In the formula for the mag of the resultant of the difference of 2 vectors 


sq root(a^2 + b^2 - 2abcos$)


is $ the angle between a and b or between a and -b?

Grade:

6 Answers

tejas desai
4 Points
9 years ago

$ is the angle between A and -B orr.. B and -A

G Narayana Raju
51 Points
9 years ago

it is the angle between a and -b.

as we know,

we know that a+b=sq.root(a2+b2+2abcosA)

where A is the angle between a and b.

here he asked the difference so we shoud replace b with -b.

then,a-b=sq.root(a2+b2+2a(-b)cosA)

threfore here A=angle between a and-b.

Ashwin Muralidharan IIT Madras
290 Points
9 years ago

Hi Shayan,

 

Analyse the problem and try to simplify it,

The question says mag of resultant of 2 Vectors = |a - b|

Now |a-b|2 = (a-b).(a-b) = |a|2+|b|2 - 2a.b

or |a-b| = (|a|2+|b|2 - 2a.b)1/2.

So $ is certainly the angle between vector "a" and vector "b".

 

Regards,

Ashwin (IIT Madras).

Ashwin Muralidharan IIT Madras
290 Points
9 years ago

Shayan,

 

If in the expression you had

(a^2 + b^2 + 2(a)(-b)cos$), then it would have been the angle between a and -b.

 

These kinds of traps are generally set by IITs in the exam, and one needs to be carefule.

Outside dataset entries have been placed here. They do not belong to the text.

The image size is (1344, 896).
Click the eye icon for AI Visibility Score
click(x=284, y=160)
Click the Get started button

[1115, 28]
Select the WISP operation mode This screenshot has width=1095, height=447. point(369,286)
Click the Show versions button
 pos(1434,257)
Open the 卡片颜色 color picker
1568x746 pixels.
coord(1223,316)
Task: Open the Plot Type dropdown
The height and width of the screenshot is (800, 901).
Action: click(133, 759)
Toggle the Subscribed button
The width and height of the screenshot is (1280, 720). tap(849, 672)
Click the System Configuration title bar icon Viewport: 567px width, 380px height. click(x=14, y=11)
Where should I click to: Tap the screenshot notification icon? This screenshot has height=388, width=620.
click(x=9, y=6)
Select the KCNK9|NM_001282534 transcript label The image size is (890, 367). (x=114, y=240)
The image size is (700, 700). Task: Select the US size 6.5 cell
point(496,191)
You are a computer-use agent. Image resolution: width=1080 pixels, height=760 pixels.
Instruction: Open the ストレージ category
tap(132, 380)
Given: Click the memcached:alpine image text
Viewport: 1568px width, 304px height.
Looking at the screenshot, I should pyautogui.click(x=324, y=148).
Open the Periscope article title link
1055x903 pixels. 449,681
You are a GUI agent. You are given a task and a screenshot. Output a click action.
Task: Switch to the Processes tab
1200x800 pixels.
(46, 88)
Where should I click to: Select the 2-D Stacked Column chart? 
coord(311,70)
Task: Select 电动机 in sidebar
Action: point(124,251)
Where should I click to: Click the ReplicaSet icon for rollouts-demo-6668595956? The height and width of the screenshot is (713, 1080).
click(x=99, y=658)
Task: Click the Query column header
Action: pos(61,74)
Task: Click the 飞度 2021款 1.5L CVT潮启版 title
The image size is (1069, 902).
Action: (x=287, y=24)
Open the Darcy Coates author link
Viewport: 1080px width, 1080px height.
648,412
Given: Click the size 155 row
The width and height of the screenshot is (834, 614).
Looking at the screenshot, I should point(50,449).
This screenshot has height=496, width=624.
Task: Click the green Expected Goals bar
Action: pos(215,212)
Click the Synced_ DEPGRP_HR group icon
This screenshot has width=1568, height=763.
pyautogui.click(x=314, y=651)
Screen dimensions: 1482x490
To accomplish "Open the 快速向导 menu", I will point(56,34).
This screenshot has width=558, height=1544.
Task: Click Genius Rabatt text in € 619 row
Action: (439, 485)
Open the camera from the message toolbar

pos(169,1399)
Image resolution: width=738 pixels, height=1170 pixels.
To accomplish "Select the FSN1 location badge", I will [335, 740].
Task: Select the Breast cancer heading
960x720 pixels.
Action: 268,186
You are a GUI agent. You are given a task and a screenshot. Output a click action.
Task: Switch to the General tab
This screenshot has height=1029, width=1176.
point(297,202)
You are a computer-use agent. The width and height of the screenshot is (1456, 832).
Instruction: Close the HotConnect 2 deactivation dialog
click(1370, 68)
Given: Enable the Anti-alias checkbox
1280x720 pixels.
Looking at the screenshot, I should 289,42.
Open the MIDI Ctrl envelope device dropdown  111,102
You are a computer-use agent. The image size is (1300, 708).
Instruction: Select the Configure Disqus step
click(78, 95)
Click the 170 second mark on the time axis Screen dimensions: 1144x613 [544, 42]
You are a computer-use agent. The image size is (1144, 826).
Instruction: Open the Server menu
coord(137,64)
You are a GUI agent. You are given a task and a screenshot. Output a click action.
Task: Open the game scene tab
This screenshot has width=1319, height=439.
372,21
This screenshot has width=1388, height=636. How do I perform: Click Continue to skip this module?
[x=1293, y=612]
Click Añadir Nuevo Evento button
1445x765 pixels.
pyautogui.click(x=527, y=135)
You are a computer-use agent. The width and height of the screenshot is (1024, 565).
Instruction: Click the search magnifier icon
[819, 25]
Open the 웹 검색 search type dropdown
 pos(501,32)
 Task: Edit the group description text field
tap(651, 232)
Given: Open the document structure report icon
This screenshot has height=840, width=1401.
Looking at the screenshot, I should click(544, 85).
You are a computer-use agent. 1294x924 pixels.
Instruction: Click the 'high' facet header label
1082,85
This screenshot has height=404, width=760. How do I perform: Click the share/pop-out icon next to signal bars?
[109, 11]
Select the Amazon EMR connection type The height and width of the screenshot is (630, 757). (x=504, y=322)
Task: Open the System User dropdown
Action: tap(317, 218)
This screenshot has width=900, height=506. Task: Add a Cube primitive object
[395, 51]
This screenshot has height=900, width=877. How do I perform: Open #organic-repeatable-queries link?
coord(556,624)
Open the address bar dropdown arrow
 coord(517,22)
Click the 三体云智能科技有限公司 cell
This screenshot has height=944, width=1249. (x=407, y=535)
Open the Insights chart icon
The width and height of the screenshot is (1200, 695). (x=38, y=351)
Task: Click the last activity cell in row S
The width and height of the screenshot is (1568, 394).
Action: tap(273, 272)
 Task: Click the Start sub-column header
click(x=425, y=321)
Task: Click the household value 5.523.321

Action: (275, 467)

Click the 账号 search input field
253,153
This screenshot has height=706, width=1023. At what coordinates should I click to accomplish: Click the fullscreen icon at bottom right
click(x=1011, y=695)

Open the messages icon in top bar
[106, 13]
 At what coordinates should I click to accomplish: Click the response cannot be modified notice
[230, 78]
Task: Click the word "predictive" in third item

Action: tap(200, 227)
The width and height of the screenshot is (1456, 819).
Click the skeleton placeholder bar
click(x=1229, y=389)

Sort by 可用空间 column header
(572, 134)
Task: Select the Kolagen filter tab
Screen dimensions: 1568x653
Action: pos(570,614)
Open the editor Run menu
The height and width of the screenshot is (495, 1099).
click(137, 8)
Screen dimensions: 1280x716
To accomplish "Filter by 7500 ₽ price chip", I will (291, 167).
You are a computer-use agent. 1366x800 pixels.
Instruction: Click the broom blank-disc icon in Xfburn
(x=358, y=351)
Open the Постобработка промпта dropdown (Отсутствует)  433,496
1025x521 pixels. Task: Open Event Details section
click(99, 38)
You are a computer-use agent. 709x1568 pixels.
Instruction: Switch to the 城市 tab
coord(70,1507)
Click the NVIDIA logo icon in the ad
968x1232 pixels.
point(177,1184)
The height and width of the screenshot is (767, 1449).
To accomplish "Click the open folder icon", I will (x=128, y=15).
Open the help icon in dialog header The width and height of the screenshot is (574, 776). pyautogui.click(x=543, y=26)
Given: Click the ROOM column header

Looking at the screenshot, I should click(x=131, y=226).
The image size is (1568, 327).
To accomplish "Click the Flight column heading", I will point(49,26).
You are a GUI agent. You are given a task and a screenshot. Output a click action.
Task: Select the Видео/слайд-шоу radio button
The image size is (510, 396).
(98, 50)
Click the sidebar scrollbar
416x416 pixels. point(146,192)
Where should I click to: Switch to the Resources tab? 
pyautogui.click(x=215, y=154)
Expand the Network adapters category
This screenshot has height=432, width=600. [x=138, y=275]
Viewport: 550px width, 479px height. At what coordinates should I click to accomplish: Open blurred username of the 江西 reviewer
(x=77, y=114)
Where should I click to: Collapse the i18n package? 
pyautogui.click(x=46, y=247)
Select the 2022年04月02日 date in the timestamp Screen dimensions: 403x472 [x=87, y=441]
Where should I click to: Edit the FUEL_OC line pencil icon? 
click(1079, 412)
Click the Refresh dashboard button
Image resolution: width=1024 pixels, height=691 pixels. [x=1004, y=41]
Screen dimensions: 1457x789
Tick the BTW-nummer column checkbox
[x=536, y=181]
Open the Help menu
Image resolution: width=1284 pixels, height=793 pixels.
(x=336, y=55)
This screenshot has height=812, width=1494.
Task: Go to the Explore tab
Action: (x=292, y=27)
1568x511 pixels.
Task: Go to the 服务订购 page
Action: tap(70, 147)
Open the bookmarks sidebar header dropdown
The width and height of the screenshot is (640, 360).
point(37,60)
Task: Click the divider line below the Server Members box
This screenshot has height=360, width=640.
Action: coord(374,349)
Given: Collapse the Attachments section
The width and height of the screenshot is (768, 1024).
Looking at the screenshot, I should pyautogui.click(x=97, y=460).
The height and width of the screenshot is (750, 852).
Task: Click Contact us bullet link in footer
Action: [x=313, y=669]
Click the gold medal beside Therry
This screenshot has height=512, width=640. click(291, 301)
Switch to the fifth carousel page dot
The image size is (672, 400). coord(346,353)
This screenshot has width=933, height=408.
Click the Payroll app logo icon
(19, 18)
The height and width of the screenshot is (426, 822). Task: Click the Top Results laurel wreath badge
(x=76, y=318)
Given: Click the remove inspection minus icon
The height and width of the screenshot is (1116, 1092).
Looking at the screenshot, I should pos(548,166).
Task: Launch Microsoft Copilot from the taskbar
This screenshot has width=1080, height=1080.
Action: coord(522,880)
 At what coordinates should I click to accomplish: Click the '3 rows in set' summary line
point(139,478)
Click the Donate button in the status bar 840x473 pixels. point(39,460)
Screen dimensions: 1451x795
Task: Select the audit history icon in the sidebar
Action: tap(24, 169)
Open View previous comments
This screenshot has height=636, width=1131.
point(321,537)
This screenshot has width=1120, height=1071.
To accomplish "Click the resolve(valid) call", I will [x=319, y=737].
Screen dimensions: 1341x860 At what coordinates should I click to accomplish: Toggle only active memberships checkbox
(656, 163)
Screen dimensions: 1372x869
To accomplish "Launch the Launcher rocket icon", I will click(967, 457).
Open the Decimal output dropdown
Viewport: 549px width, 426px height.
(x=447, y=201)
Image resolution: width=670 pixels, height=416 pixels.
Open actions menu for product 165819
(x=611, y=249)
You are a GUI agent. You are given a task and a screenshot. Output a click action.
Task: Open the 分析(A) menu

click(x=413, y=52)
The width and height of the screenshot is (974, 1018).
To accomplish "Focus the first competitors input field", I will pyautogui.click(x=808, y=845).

In this case it is the angle between a and b only.

 

Regards,

Ashwin (IIT Madras).

Shayan Jaleel
4 Points
9 years ago

Sorry for being stupid but I really didnt get any of this...

Plz explain again

Ashwin Muralidharan IIT Madras
290 Points
9 years ago

Hi Shayan,

 

No worries.

The question requires one to find if "$" is the angle between "a" & "b" or "a" & "-b"

So you have to compare the final result with the given expression in the question.

 

You have |a-b| = sqrt{ a^2 + b^2 - 2a.b} as in the above working.

Compare this with the expression in your question.

 

we will have a.b = ab(cos$)

which shows that $ is the abgle between "a" vector and "b" vector.

 

Hope this helps.

 

Best Regards,

Ashwin (IIT Madras).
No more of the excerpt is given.